* _Data provided_
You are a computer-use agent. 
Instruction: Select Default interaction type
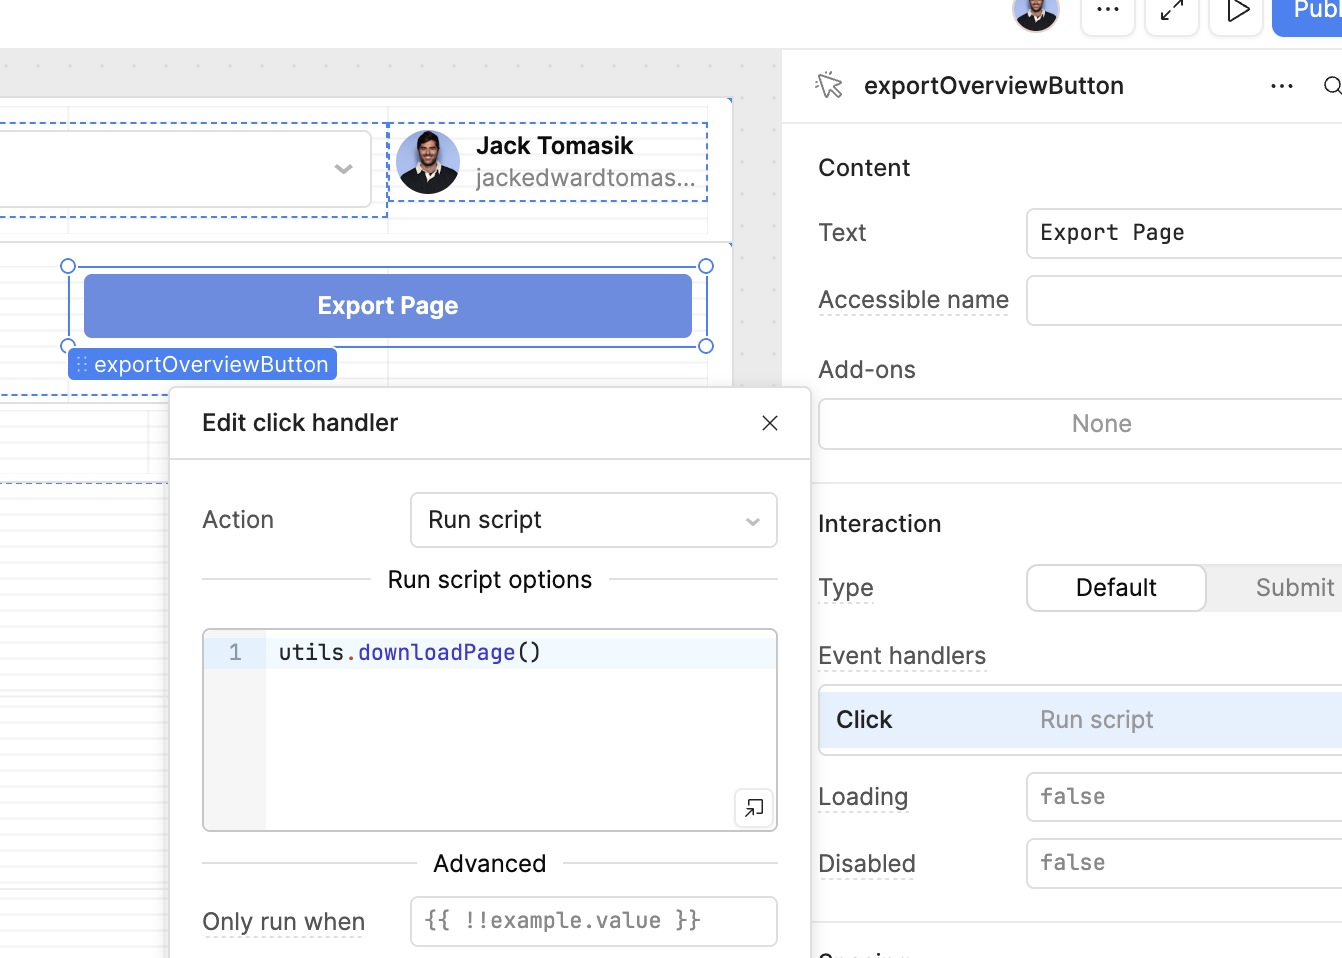click(x=1116, y=588)
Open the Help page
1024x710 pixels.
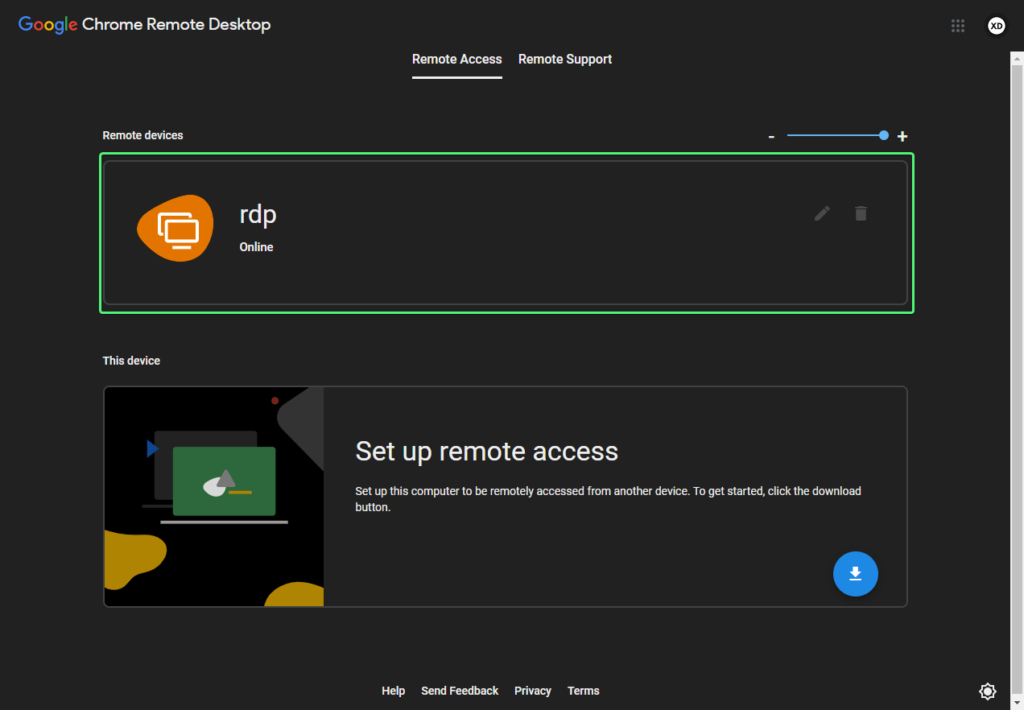click(x=393, y=690)
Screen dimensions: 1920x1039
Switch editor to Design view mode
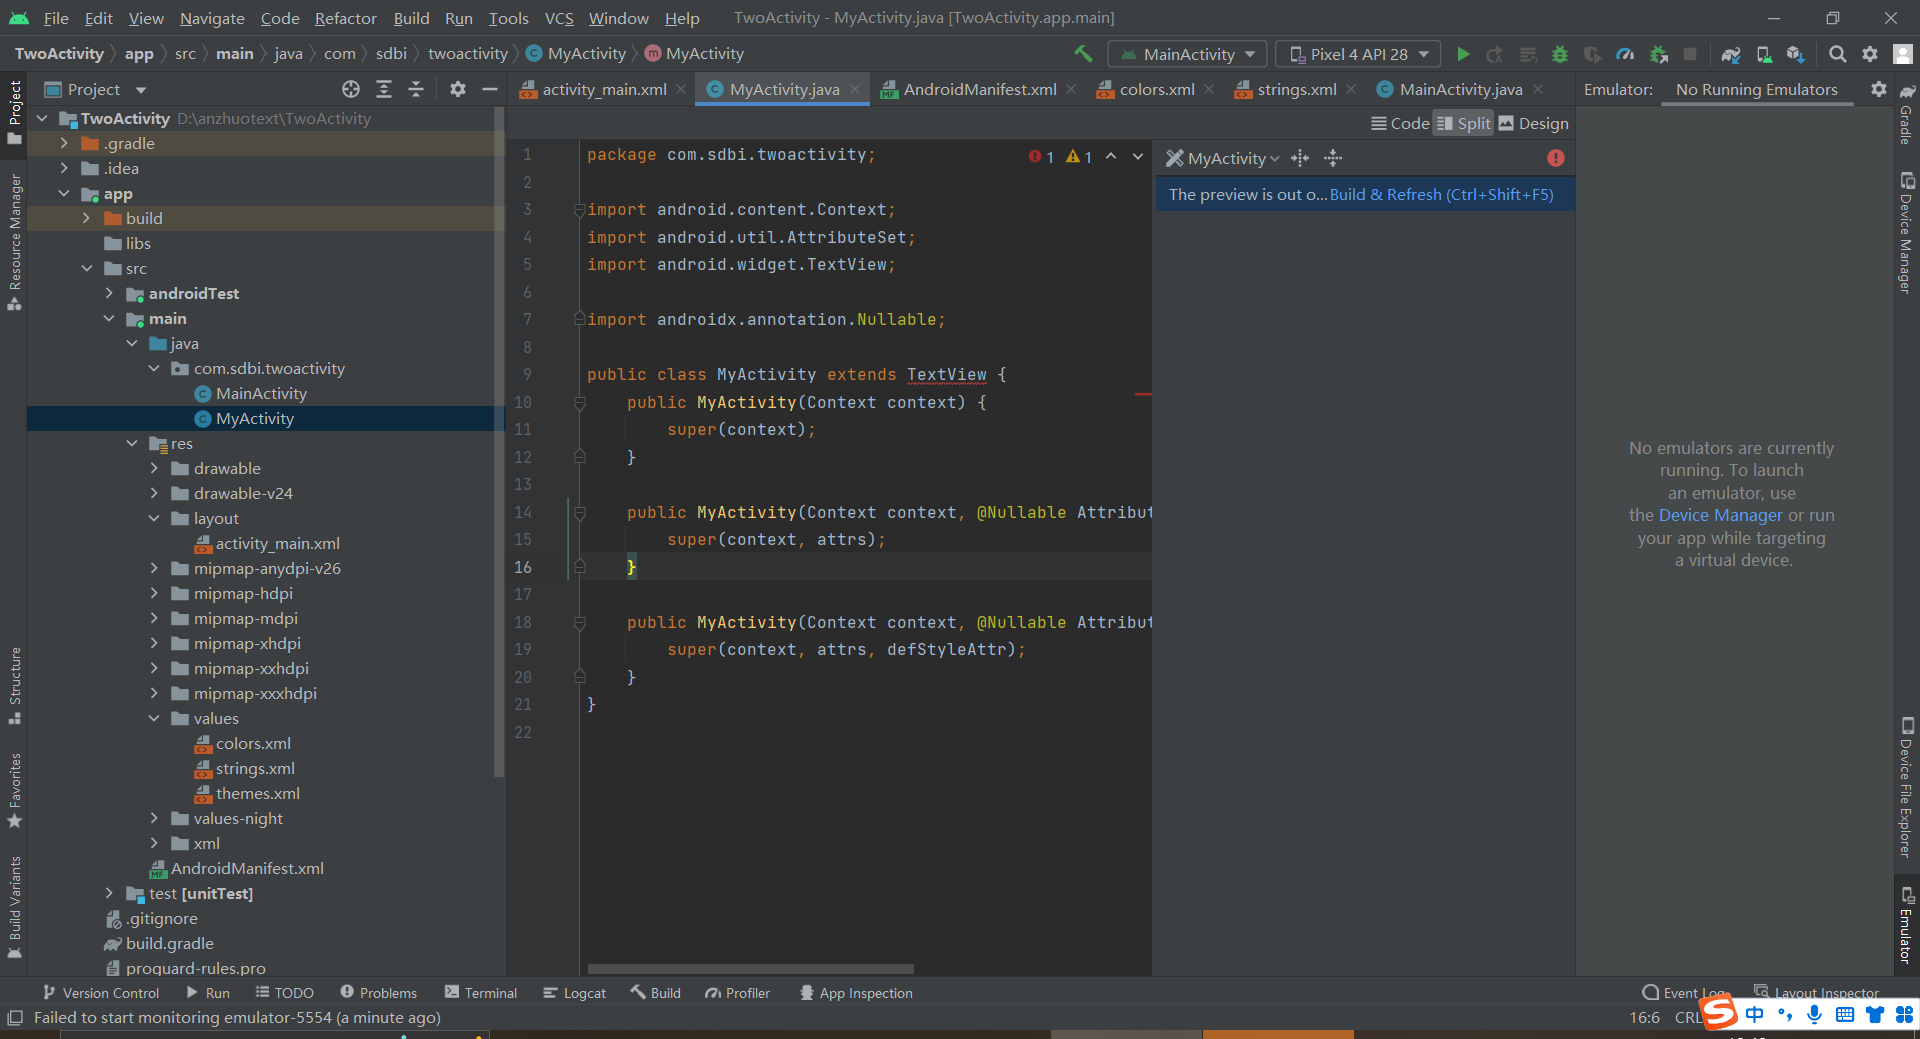(1534, 123)

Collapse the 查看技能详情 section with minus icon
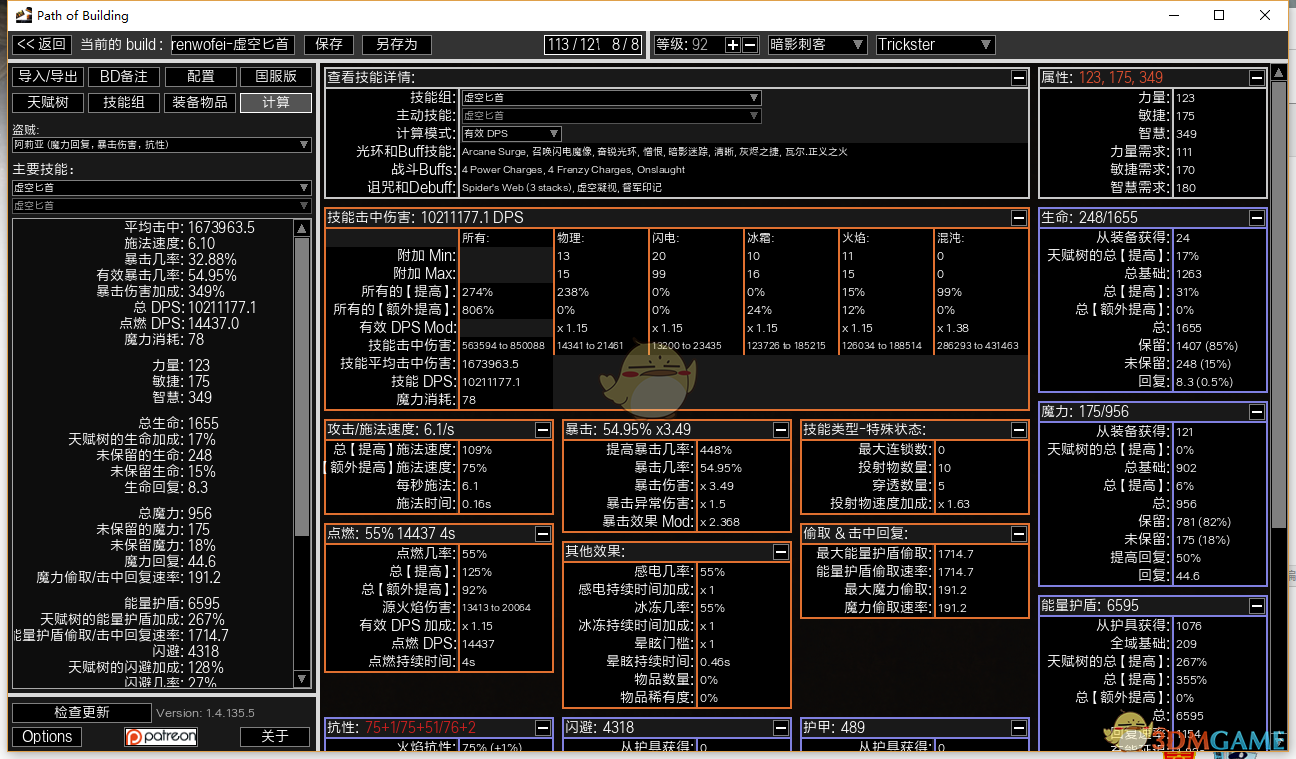coord(1018,78)
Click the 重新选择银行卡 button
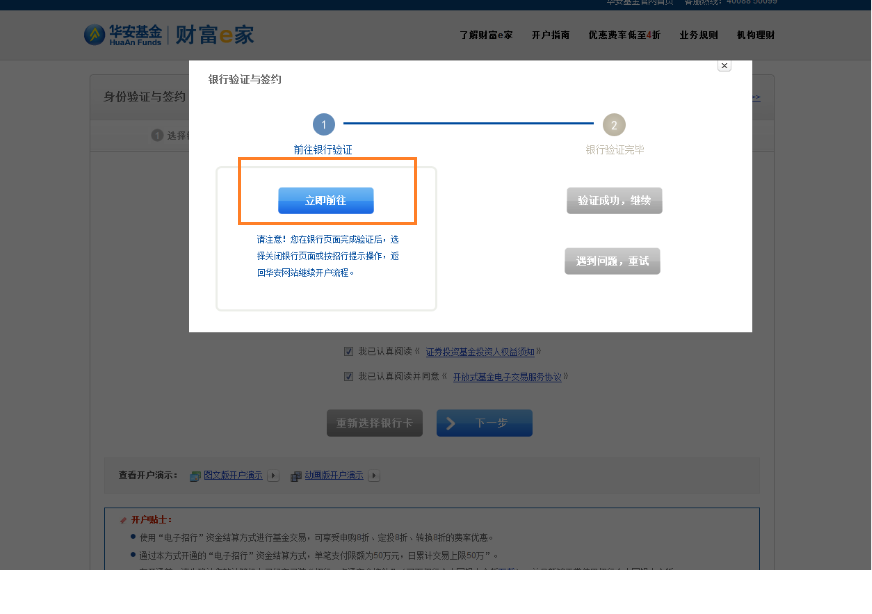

* _Work order_
Print the listing exactly, minus any pictures.

* _Result for this task_
You are a computer-use agent. 
Instruction: Select Default interaction type
click(x=1116, y=588)
Open the Help page
1024x710 pixels.
click(x=393, y=690)
Screen dimensions: 1920x1039
Switch editor to Design view mode
(1534, 123)

Collapse the 查看技能详情 section with minus icon
coord(1018,78)
Click the 重新选择银行卡 button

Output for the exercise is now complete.